Hardee renewed his opposition to serving under Bragg and joined a group of officers who finally convinced Confederate President Jefferson Davis to relieve Bragg. Hardee was given temporary command of the Army of Tennessee before Joseph E. Johnston took over command at Dalton, Georgia. In February 1864, Johnston was ordered by the President to dispatch Hardee to Alabama, to reinforce General Polk against General Sherman's Meridian Campaign.
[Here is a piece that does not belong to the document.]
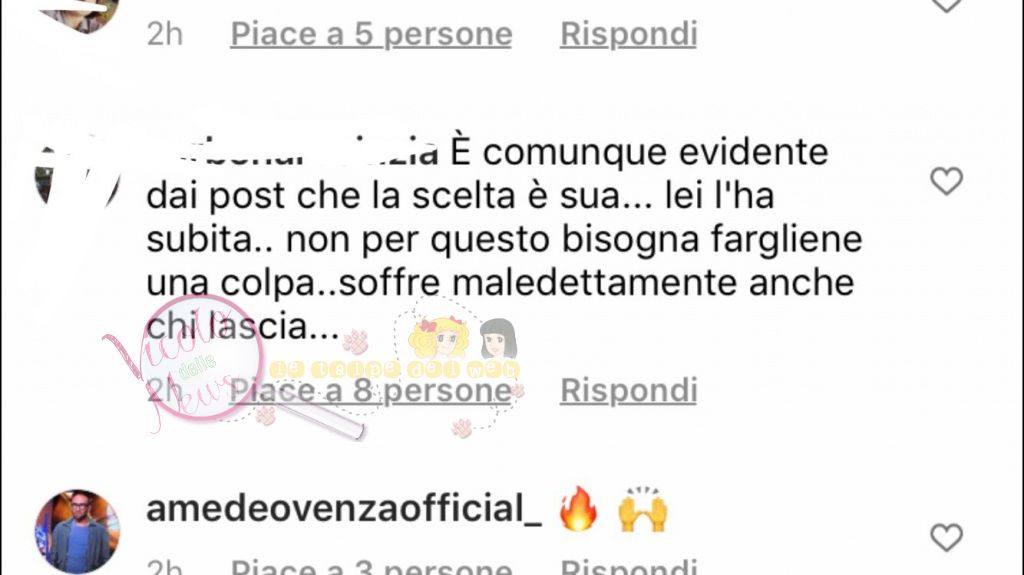This screenshot has width=1024, height=575.
Task: Reply to amedeovenzaofficial_ via 'Rispondi'
Action: point(629,566)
Following Sherman's withdrawal to Vicksburg, Hardee was once again sent back to Georgia, where he joined Johnston's army for the Atlanta campaign. As Johnston fought a war of maneuver and retreat against Maj. Gen. William T. Sherman, the Confederacy eventually lost patience with him and replaced him with the much more aggressive Lt. Gen. John Bell Hood. Hardee could not abide Hood's reckless assaults and heavy casualties. After the Battle of Jonesboro that August and September, he requested a transfer and was sent to command the Department of South Carolina, Georgia, and Florida. He opposed Sherman's March to the Sea as best he could with inadequate forces, eventually evacuating Savannah, Georgia on December 20.

As Sherman turned north in the Carolinas campaign, Hardee took part in the Battle of Bentonville, North Carolina, in March 1865, where his only son, 16-year-old Willie, was mortally wounded in a cavalry charge. Johnston's plan for Bentonville was for Hardee to engage one of Sherman's wings at Averasborough so that Johnston could deal with one wing piecemeal. The plan was unsuccessful. He surrendered along with Johnston to Sherman on April 26 at Durham Station.

==Later life and death==
After the war, Hardee settled at his wife's Alabama plantation. After returning it to working condition, the family moved to Selma, Alabama, where Hardee worked in the warehousing and insurance businesses. He eventually became president of the Selma and Meridian Railroad. Hardee was the co-author of The Irish in America, published in 1868. He fell ill at his family's summer retreat at White Sulphur Springs, West Virginia, and died in Wytheville, Virginia on November 6, 1873. He is buried in Live Oak Cemetery, Selma, Alabama.